══ Available data ══

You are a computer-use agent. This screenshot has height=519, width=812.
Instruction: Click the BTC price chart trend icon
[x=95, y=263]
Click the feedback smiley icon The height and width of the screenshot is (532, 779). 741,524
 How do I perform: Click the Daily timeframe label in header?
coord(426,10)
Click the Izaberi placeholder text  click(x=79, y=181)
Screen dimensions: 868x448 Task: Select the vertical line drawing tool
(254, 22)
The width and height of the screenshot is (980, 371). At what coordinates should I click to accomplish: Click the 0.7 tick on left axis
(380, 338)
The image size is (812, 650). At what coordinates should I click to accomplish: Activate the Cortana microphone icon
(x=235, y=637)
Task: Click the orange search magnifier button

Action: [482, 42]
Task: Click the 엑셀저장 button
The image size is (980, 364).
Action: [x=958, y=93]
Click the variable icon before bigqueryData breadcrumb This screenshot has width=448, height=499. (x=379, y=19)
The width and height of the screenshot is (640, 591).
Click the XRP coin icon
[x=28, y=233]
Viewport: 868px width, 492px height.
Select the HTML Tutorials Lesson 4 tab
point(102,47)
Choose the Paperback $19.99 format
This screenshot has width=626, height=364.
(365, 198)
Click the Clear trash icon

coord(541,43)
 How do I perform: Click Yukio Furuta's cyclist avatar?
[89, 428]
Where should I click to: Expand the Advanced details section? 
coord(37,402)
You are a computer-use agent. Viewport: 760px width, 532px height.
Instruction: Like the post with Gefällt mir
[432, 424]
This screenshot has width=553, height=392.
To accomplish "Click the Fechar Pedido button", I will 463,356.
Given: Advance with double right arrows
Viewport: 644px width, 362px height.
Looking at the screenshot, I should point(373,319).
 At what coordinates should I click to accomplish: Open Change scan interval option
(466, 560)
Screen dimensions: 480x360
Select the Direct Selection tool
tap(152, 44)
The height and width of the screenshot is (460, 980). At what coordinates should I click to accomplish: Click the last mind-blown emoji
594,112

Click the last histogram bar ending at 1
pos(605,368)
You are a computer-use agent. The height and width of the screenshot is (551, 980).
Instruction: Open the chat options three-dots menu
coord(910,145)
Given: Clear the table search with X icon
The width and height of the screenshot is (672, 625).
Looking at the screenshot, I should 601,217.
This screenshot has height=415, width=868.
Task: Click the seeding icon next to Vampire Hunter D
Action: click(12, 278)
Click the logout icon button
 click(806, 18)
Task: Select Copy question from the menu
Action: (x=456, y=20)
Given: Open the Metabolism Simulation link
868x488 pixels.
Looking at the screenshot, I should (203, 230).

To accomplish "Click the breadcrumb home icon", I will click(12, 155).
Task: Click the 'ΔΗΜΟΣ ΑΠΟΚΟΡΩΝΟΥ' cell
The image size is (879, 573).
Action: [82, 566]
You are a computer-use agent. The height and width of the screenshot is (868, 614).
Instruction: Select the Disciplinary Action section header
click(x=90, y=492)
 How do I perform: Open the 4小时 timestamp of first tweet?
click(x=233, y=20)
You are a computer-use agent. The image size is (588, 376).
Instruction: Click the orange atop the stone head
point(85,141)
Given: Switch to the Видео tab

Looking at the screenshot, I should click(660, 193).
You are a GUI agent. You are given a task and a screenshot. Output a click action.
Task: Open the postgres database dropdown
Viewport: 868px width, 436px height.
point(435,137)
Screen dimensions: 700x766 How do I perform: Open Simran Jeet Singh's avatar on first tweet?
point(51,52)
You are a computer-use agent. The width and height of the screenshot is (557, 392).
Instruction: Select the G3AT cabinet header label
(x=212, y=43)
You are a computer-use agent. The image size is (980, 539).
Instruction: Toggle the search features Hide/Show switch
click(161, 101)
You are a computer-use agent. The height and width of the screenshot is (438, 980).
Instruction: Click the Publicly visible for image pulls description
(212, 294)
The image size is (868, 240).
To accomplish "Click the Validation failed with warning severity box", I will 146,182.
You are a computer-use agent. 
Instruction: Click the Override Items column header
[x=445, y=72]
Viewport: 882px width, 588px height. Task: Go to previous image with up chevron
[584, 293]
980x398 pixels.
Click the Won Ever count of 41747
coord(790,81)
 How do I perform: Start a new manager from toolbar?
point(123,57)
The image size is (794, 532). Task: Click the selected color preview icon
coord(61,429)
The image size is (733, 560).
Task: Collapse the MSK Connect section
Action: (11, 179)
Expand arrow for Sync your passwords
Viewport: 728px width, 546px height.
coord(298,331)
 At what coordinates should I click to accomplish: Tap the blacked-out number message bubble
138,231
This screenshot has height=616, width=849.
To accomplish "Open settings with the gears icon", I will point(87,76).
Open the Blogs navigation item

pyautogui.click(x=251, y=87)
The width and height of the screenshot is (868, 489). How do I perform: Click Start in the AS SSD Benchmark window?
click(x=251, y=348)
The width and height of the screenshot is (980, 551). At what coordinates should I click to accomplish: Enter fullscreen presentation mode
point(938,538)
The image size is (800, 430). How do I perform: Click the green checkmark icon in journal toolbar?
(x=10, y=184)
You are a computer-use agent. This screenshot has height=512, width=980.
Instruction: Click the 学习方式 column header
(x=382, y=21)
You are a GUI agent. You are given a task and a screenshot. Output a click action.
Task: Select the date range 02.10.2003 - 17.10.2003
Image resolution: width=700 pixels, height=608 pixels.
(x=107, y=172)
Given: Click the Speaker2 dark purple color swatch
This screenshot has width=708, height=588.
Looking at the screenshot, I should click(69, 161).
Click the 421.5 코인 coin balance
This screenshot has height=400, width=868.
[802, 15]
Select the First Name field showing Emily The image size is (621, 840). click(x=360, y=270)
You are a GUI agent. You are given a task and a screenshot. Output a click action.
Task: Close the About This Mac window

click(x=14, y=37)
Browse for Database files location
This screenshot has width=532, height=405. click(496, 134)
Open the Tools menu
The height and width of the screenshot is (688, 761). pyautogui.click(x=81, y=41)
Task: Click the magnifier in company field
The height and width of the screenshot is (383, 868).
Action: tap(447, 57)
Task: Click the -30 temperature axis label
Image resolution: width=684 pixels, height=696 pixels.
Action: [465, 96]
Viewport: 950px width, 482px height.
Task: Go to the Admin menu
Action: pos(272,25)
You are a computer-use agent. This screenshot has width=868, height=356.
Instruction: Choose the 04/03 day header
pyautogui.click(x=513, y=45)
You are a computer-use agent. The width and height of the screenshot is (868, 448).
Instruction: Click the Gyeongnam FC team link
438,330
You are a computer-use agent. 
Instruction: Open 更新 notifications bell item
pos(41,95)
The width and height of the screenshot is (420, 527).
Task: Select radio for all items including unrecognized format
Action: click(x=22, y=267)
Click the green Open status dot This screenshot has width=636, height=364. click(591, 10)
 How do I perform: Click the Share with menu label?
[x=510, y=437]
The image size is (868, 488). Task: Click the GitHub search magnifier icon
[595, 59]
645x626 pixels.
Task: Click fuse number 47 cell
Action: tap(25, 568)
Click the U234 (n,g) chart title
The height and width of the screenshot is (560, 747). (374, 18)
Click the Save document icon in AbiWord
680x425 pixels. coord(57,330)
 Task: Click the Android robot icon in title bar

═══

**Problem to solve**
Output each entry precisely as given.

**Answer to this problem**
You are a computer-use agent. This screenshot has height=519, width=812.
Instruction: Click the BTC price chart trend icon
[x=95, y=263]
Click the feedback smiley icon The height and width of the screenshot is (532, 779). 741,524
 How do I perform: Click the Daily timeframe label in header?
coord(426,10)
Click the Izaberi placeholder text  click(x=79, y=181)
Screen dimensions: 868x448 Task: Select the vertical line drawing tool
(254, 22)
The width and height of the screenshot is (980, 371). At what coordinates should I click to accomplish: Click the 0.7 tick on left axis
(380, 338)
The image size is (812, 650). At what coordinates should I click to accomplish: Activate the Cortana microphone icon
(x=235, y=637)
Task: Click the orange search magnifier button

Action: [482, 42]
Task: Click the 엑셀저장 button
The image size is (980, 364).
Action: [x=958, y=93]
Click the variable icon before bigqueryData breadcrumb This screenshot has width=448, height=499. (x=379, y=19)
The width and height of the screenshot is (640, 591).
Click the XRP coin icon
[x=28, y=233]
Viewport: 868px width, 492px height.
Select the HTML Tutorials Lesson 4 tab
point(102,47)
Choose the Paperback $19.99 format
This screenshot has width=626, height=364.
(365, 198)
Click the Clear trash icon

coord(541,43)
 How do I perform: Click Yukio Furuta's cyclist avatar?
[89, 428]
Where should I click to: Expand the Advanced details section? 
coord(37,402)
You are a computer-use agent. Viewport: 760px width, 532px height.
Instruction: Like the post with Gefällt mir
[432, 424]
This screenshot has width=553, height=392.
To accomplish "Click the Fechar Pedido button", I will 463,356.
Given: Advance with double right arrows
Viewport: 644px width, 362px height.
Looking at the screenshot, I should point(373,319).
 At what coordinates should I click to accomplish: Open Change scan interval option
(466, 560)
Screen dimensions: 480x360
Select the Direct Selection tool
tap(152, 44)
The height and width of the screenshot is (460, 980). At what coordinates should I click to accomplish: Click the last mind-blown emoji
594,112

Click the last histogram bar ending at 1
pos(605,368)
You are a computer-use agent. The height and width of the screenshot is (551, 980).
Instruction: Open the chat options three-dots menu
coord(910,145)
Given: Clear the table search with X icon
The width and height of the screenshot is (672, 625).
Looking at the screenshot, I should 601,217.
This screenshot has height=415, width=868.
Task: Click the seeding icon next to Vampire Hunter D
Action: click(12, 278)
Click the logout icon button
 click(806, 18)
Task: Select Copy question from the menu
Action: (x=456, y=20)
Given: Open the Metabolism Simulation link
868x488 pixels.
Looking at the screenshot, I should (203, 230).

To accomplish "Click the breadcrumb home icon", I will click(12, 155).
Task: Click the 'ΔΗΜΟΣ ΑΠΟΚΟΡΩΝΟΥ' cell
The image size is (879, 573).
Action: [82, 566]
You are a computer-use agent. The height and width of the screenshot is (868, 614).
Instruction: Select the Disciplinary Action section header
click(x=90, y=492)
 How do I perform: Open the 4小时 timestamp of first tweet?
click(x=233, y=20)
You are a computer-use agent. The image size is (588, 376).
Instruction: Click the orange atop the stone head
point(85,141)
Given: Switch to the Видео tab

Looking at the screenshot, I should click(660, 193).
You are a GUI agent. You are given a task and a screenshot. Output a click action.
Task: Open the postgres database dropdown
Viewport: 868px width, 436px height.
point(435,137)
Screen dimensions: 700x766 How do I perform: Open Simran Jeet Singh's avatar on first tweet?
point(51,52)
You are a computer-use agent. The width and height of the screenshot is (557, 392).
Instruction: Select the G3AT cabinet header label
(x=212, y=43)
You are a computer-use agent. The image size is (980, 539).
Instruction: Toggle the search features Hide/Show switch
click(161, 101)
You are a computer-use agent. The height and width of the screenshot is (438, 980).
Instruction: Click the Publicly visible for image pulls description
(212, 294)
The image size is (868, 240).
To accomplish "Click the Validation failed with warning severity box", I will 146,182.
You are a computer-use agent. 
Instruction: Click the Override Items column header
[x=445, y=72]
Viewport: 882px width, 588px height. Task: Go to previous image with up chevron
[584, 293]
980x398 pixels.
Click the Won Ever count of 41747
coord(790,81)
 How do I perform: Start a new manager from toolbar?
point(123,57)
The image size is (794, 532). Task: Click the selected color preview icon
coord(61,429)
The image size is (733, 560).
Task: Collapse the MSK Connect section
Action: (11, 179)
Expand arrow for Sync your passwords
Viewport: 728px width, 546px height.
coord(298,331)
 At what coordinates should I click to accomplish: Tap the blacked-out number message bubble
138,231
This screenshot has height=616, width=849.
To accomplish "Open settings with the gears icon", I will point(87,76).
Open the Blogs navigation item

pyautogui.click(x=251, y=87)
The width and height of the screenshot is (868, 489). How do I perform: Click Start in the AS SSD Benchmark window?
click(x=251, y=348)
The width and height of the screenshot is (980, 551). At what coordinates should I click to accomplish: Enter fullscreen presentation mode
point(938,538)
The image size is (800, 430). How do I perform: Click the green checkmark icon in journal toolbar?
(x=10, y=184)
You are a computer-use agent. This screenshot has height=512, width=980.
Instruction: Click the 学习方式 column header
(x=382, y=21)
You are a GUI agent. You are given a task and a screenshot. Output a click action.
Task: Select the date range 02.10.2003 - 17.10.2003
Image resolution: width=700 pixels, height=608 pixels.
(x=107, y=172)
Given: Click the Speaker2 dark purple color swatch
This screenshot has width=708, height=588.
Looking at the screenshot, I should click(69, 161).
Click the 421.5 코인 coin balance
This screenshot has height=400, width=868.
[802, 15]
Select the First Name field showing Emily The image size is (621, 840). click(x=360, y=270)
You are a GUI agent. You are given a task and a screenshot. Output a click action.
Task: Close the About This Mac window

click(x=14, y=37)
Browse for Database files location
This screenshot has width=532, height=405. click(496, 134)
Open the Tools menu
The height and width of the screenshot is (688, 761). pyautogui.click(x=81, y=41)
Task: Click the magnifier in company field
The height and width of the screenshot is (383, 868).
Action: tap(447, 57)
Task: Click the -30 temperature axis label
Image resolution: width=684 pixels, height=696 pixels.
Action: [465, 96]
Viewport: 950px width, 482px height.
Task: Go to the Admin menu
Action: pos(272,25)
You are a computer-use agent. This screenshot has width=868, height=356.
Instruction: Choose the 04/03 day header
pyautogui.click(x=513, y=45)
You are a computer-use agent. The width and height of the screenshot is (868, 448).
Instruction: Click the Gyeongnam FC team link
438,330
You are a computer-use agent. 
Instruction: Open 更新 notifications bell item
pos(41,95)
The width and height of the screenshot is (420, 527).
Task: Select radio for all items including unrecognized format
Action: click(x=22, y=267)
Click the green Open status dot This screenshot has width=636, height=364. click(591, 10)
 How do I perform: Click the Share with menu label?
[x=510, y=437]
The image size is (868, 488). Task: Click the GitHub search magnifier icon
[595, 59]
645x626 pixels.
Task: Click fuse number 47 cell
Action: tap(25, 568)
Click the U234 (n,g) chart title
The height and width of the screenshot is (560, 747). (374, 18)
Click the Save document icon in AbiWord
680x425 pixels. coord(57,330)
 Task: Click the Android robot icon in title bar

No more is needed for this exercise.